Document passage:
Large Language Models (LLMs) are at the forefront of the AI boom in recent years. As a developer, it is more important than ever to understand how LLMs work and to effectively integrate these into our systems. In this blog post, I will guide you through the core concepts relating to LLMs and going through some major methods of LLM inference.

All code used in the blog post can be found in the GitHub repository: mukulboro/llm-aio

Disclaimer

This blog post’s main objective is to showcase different methods of interfacing with LLMs. This is blog is not meant to discuss the mathematical foundations of LLMs. I have assumed that the reader has basic understanding of LLMs, deep learning and model finetuning.

Introduction

The deep learning world has been familiar with language models for decades now. Language models used to be RNN or LSTM based in the past, but as of now language models refer to special Transformer based neural networks that have the ability to understand language patterns and make predictions based on that knowledge. The large amount of data that is fed into these systems for training is what makes these language models “large“.

Activity: Reproduce the passage on large language models above in full, word for word.

Dataset excerpts:
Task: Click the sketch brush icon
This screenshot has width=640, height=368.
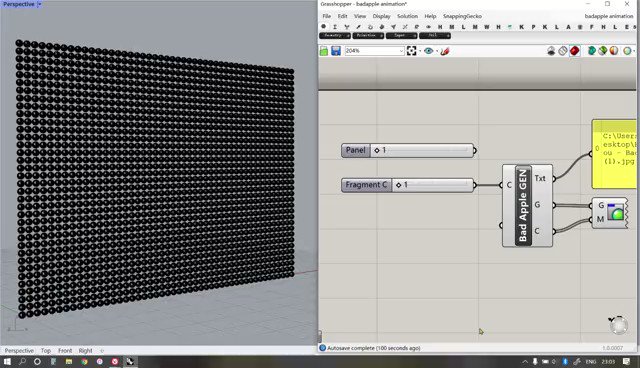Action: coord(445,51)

==

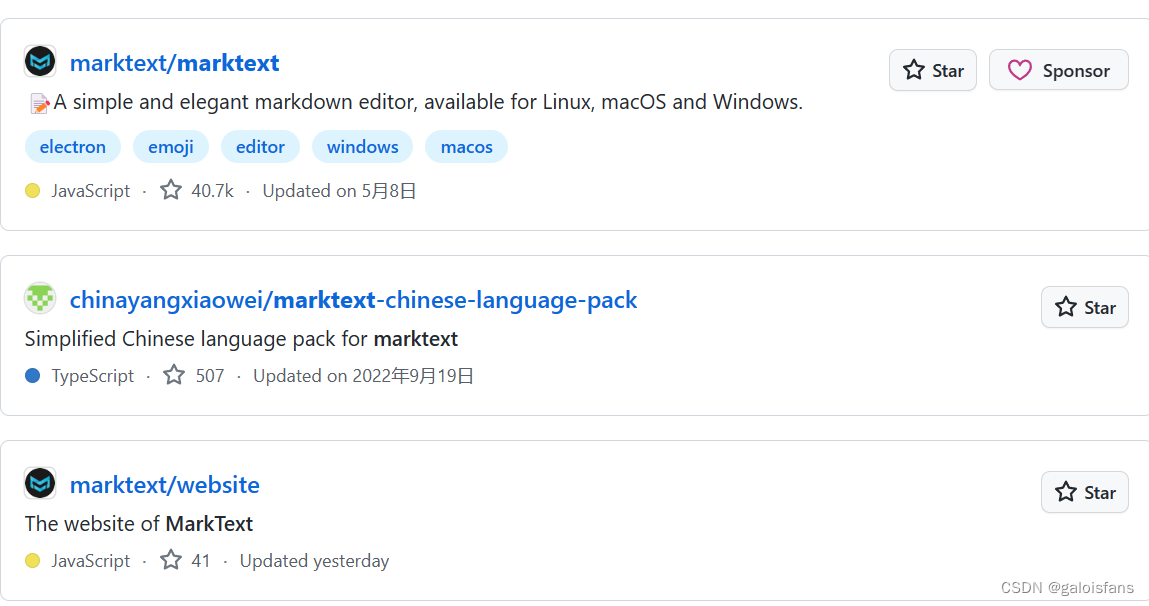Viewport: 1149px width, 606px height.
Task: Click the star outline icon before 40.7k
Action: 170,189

Answer box:
Large Language Models (LLMs) are at the forefront of the AI boom in recent years. As a developer, it is more important than ever to understand how LLMs work and to effectively integrate these into our systems. In this blog post, I will guide you through the core concepts relating to LLMs and going through some major methods of LLM inference.

All code used in the blog post can be found in the GitHub repository: mukulboro/llm-aio

Disclaimer

This blog post’s main objective is to showcase different methods of interfacing with LLMs. This is blog is not meant to discuss the mathematical foundations of LLMs. I have assumed that the reader has basic understanding of LLMs, deep learning and model finetuning.

Introduction

The deep learning world has been familiar with language models for decades now. Language models used to be RNN or LSTM based in the past, but as of now language models refer to special Transformer based neural networks that have the ability to understand language patterns and make predictions based on that knowledge. The large amount of data that is fed into these systems for training is what makes these language models “large“.